Some limitations of our study should be addressed. First, only female subjects were included in this study. Although IBS is a disorder with female predominance, our results cannot be generalised to both sexes. Second, based on the results of the current study and the previous study by Major et al.,[5] it is possible that the peak of symptom intensity lies outside the time frame of brain scanning and consequently, larger differences in activity of pain-responsive brain regions may have been missed in the current study protocol. Nevertheless, we did observe within- and between-group differences in symptom and brain responses after fructans well within 1 hour post-infusion. While a longer fMRI measurement would have been desirable, it was practically and methodologically not feasible. Longer scanning periods challenge the subjects' tolerance, inevitably leading to artefacts, and are seldom used in pharmacological MRI studies to avoid excessive influence of scanner drift. Importantly, to acquire the abdominal scans, brain scanning needed to end as pharmacological MRI analysis does not allow interruption of brain scanning. Hence, our paradigm represents the best compromise to capture both gut and brain responses (both pre- and post-infusion) within subjects' tolerance range. Third, we acknowledge there might be putative differences between IBS subtypes.[47] However, IBS diarrhoea-predominant patients do not show a more favourable response to a low FODMAP diet compared to IBS constipation-predominant patients in published clinical trials[48,49] and a meta-analysis,[50] so we opted for a mixed sample to increase generalisability of our findings towards the entire IBS patient population. Our study was not adequately powered to analyse IBS subtypes groups separately. Studies in large sample sizes are warranted to address this issue.

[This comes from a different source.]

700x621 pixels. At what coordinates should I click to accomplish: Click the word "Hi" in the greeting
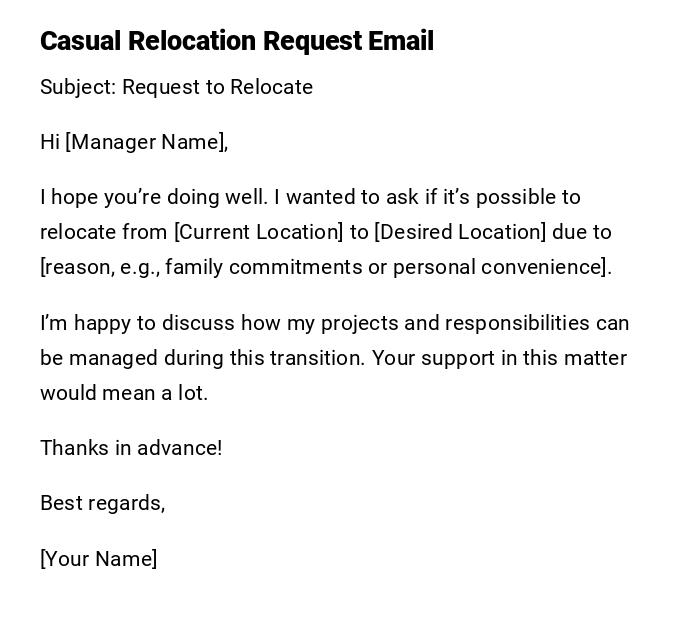click(x=50, y=142)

Fourth, the sample size of our study was rather small, but adequately powered for the hypothesised group-by-condition interaction effect based on our previous data. Nevertheless, our findings should be confirmed in a larger sample. Finally, given that a big dose of fructans was chosen in our study, our findings cannot be generalised to smaller doses of dietary fructans.

To conclude, we demonstrated increased symptom responses to fructans infusion in IBS. Fructans increased small bowel motility and ascending colon gas and volume to the same extent in IBS and HC. Colonic gas responses to fructans vs saline (but not vs glucose) were associated with bloating and cramps in IBS. No associations were found with small bowel motility responses. Differential responses to fructans infusion (vs glucose and saline) were found in IBS patients vs HC in pain-responsive brain regions, including the cerebellum, supramarginal gyrus, anterior and midcingulate cortex, insula and thalamus. Associations between these brain responses and virtually all GI symptoms were found in IBS. These fMRI observations provide direct evidence that dysfunction of the gut-brain axis may underlie FODMAP-induced symptom generation in IBS, more specifically by showing a strong link between aberrant brain responses and fructan-induced symptom generation; they may represent the central readout of hypersensitivity to normal FODMAP-induced gut responses. Future research should further elaborate on these findings to unravel the exact implications of these findings for IBS pathophysiology and treatment, but targeting hypersensitivity by pharmacological, dietary and/or psychological therapies (eg exposure-based cognitive behavioural therapy) may constitute promising avenues.